Abstract
Kentsel alanda özellikle dönüşüm ile birlikte farklı dönemlerde inşa edilen binalar, imar planlarının da etkisi ile farklı ölçeklerde yan yana yer almaktadır. Ölçek olarak yeni ve mevcut binaların bir arada yer alması; binaların birbirinin gölge ve rüzgarsız alanları içinde yer alması ile yapıların manzara, gün ışığı, güneş ve rüzgardan etkin faydalanabilme şartlarını olumsuz etkilemektedir. Binalar biçim ve boyut olarak önemli ve sebepsiz bir değişim içindedir. Bu çalışmanın amacı; bu değişimin etkilerini rüzgar açısından değerlendirebilmek, yeni inşa edilen binaların yüzeyinde ve yakın çevresinde (sokak kotu dahil) oluşan rüzgar etkisinin mevcut dokuda yer alan bina ve yakın çevresine oranla biçim ve ölçek açısından değişen farklılığının simülasyon yöntemi ile belirlenebilmesidir. Bu etkinin belirlenmesi ile yerel yönetimler tarafından sorunun farkına varılmasını sağlamak, gerekli önlemler alınması gerekliliği konusunda zemin hazırlamaktır. Bu çalışmanın sonuçları ekonomik olarak değer kaybeden ve ek olarak daha fazla enerji tüketen yapıların hak kayıpları miktarlarının belirlenmesinde bir analiz çalışması örneği oluşturması hedeflenmiştir.
Bu çalışmada ön analizlere göre yenilenme hızı ve değişim açısından önemli bir veri oluşturabilecek potansiyele sahip Kadıköy ilçesi Suadiye mahallesinde bir yapı adası çalışma alanı olarak seçilmiştir. Bu alanda çeşitli ölçütlere göre 1960 ve 2019 dokusu belirlenmiştir. Bu iki kent dokusu, simülasyon ortamında ayrı ayrı bütün doku olarak modellenmiş ve CFD yöntemiyle dokunun rüzgar ile etkileşimi incelenmiştir.
Analizlere göre ölçülen maksimum rüzgar hızları açısından bir değerlendirme yapıldığında 2019 dokusu içerisindeki rüzgar hızları 1960 dokusundan belirgin oranda yüksektir.
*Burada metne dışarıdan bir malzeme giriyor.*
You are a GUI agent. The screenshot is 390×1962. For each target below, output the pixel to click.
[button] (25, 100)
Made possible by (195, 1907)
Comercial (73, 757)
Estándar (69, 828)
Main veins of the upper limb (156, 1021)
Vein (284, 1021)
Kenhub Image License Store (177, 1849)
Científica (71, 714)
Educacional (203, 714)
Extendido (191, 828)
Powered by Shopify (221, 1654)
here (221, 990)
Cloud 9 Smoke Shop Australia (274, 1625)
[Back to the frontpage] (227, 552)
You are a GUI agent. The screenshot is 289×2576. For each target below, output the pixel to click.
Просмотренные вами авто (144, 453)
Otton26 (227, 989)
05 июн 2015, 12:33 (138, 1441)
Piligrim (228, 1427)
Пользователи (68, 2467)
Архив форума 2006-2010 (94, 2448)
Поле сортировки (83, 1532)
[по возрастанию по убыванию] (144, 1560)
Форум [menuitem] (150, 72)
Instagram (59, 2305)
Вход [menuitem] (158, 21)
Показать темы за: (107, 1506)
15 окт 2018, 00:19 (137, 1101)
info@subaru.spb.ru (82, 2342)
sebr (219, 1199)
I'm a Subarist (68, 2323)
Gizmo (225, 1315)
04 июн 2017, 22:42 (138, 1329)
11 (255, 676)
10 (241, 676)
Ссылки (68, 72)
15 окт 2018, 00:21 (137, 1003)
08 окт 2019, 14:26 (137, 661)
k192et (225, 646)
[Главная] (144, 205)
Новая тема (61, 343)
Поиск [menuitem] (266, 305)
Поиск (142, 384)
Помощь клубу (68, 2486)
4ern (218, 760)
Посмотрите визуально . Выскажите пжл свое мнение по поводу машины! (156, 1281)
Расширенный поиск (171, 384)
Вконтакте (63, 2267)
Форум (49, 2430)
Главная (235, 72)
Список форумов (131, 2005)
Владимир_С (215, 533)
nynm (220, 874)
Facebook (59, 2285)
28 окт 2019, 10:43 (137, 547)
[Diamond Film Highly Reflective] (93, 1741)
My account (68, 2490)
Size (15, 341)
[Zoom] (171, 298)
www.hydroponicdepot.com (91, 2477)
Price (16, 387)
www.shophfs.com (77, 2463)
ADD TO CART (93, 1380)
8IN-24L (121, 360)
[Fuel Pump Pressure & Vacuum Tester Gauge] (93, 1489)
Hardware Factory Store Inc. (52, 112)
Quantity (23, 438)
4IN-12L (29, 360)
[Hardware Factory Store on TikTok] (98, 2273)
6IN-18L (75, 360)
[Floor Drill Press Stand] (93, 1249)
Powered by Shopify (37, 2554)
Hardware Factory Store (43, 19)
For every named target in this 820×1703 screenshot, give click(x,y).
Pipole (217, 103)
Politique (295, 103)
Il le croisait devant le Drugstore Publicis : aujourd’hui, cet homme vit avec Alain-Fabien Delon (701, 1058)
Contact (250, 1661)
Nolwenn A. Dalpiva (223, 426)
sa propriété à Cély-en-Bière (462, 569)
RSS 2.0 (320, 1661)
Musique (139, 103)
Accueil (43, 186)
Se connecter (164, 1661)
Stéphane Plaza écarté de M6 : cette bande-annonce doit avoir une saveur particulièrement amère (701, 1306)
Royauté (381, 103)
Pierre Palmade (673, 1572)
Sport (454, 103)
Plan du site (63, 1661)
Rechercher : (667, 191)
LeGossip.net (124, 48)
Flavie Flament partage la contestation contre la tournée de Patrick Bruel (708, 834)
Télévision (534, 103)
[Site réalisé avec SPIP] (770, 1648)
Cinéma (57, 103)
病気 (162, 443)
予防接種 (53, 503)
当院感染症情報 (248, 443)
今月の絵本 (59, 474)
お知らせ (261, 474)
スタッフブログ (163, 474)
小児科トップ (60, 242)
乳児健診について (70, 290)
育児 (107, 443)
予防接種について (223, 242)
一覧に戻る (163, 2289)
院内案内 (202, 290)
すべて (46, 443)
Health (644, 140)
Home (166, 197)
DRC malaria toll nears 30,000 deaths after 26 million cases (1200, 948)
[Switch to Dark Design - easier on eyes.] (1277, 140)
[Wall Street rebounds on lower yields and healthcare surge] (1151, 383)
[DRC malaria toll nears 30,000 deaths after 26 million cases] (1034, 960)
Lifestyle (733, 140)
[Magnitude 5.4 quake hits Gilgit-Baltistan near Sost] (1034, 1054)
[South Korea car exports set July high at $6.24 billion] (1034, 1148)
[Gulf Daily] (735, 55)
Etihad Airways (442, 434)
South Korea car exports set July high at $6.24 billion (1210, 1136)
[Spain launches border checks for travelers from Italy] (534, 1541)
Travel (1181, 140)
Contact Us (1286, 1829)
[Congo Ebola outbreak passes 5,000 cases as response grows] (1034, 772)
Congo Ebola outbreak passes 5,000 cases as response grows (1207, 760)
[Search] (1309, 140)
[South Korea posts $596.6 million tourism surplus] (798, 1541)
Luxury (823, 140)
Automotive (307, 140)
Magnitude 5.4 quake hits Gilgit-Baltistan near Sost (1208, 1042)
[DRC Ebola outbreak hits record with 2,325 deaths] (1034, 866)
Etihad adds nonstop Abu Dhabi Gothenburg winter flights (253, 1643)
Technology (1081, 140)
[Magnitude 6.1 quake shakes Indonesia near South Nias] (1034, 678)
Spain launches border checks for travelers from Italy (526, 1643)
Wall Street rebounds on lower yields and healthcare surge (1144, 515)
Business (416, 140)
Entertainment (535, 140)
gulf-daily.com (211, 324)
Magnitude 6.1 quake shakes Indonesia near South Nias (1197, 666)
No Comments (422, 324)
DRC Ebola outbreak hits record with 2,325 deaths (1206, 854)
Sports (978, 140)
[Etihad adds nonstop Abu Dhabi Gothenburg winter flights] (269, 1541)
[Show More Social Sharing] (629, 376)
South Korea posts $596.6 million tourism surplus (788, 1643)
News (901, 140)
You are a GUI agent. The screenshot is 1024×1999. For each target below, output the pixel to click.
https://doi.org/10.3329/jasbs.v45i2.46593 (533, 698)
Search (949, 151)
Bu farklılık binaların inşa edildikleri dönemlerde geçerli olan imar planlarının sonuçlarıdır. Bu farklılığı fiziksel olarak; bina yüksekliği, bina taban alanı büyüklüğü, aynı yapı adası içinde yer alan bina-bina aralıkları, aynı katta yer alan daire sayısı, şeklinde sıralamak mümkündür. Ortaya çıkan yerleşim dokusu özellikleri yasal düzenlemelere göre yapılandırılmış olsa da her iki dönem yapılarında dikkat çeken özellik; bina biçimlenme kararlarında, planların mekan-yol-yön ilişkisinde, rüzgar ya da güneş verilerinin yeteri kadar dikkate alınmamış olmasıdır.